What the task asks:
Copy the lines word for word, starting with the line containing "Where should I click to: Select" and going on through the last of the lines.

--- start Given records ---

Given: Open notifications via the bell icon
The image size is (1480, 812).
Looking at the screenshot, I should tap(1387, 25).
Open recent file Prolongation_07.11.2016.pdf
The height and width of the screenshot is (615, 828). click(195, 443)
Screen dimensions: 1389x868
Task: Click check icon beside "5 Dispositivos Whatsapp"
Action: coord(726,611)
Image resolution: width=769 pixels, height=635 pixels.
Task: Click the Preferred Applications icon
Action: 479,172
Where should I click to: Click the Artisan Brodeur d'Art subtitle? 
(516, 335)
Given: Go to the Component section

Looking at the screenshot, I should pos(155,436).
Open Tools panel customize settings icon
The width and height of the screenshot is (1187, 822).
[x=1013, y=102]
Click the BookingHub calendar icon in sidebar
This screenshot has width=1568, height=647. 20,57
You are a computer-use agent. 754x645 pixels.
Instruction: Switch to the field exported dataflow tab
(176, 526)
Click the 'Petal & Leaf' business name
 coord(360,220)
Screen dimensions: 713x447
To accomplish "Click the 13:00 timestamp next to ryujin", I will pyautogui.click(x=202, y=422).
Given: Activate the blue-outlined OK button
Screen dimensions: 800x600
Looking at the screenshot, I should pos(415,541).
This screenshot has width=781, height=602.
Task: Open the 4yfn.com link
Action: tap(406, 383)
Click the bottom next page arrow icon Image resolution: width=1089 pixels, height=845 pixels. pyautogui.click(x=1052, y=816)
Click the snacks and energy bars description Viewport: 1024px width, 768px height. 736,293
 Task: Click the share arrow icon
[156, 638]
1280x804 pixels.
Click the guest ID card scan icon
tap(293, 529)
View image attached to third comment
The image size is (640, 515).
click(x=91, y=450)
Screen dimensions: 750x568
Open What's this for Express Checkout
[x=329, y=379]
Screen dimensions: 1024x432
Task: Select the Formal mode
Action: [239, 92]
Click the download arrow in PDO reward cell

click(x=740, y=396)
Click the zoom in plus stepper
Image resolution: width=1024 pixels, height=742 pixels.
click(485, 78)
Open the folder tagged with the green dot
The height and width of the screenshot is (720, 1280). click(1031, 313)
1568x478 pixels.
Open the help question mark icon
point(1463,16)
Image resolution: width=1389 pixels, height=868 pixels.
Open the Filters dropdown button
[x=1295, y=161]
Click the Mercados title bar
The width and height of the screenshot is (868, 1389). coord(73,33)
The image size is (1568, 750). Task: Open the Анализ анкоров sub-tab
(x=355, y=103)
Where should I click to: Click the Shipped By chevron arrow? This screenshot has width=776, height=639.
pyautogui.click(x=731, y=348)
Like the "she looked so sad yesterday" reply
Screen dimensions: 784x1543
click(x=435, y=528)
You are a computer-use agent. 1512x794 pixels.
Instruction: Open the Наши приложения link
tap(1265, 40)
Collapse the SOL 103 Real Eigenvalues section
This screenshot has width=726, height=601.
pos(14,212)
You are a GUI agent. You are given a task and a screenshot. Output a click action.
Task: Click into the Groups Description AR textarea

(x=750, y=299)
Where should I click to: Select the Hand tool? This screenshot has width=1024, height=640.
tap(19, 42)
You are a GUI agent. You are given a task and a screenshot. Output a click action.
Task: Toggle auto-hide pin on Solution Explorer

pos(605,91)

--- end Given records ---

The answer:
Where should I click to: Select the Hand tool? This screenshot has width=1024, height=640.
tap(19, 42)
You are a GUI agent. You are given a task and a screenshot. Output a click action.
Task: Toggle auto-hide pin on Solution Explorer

pos(605,91)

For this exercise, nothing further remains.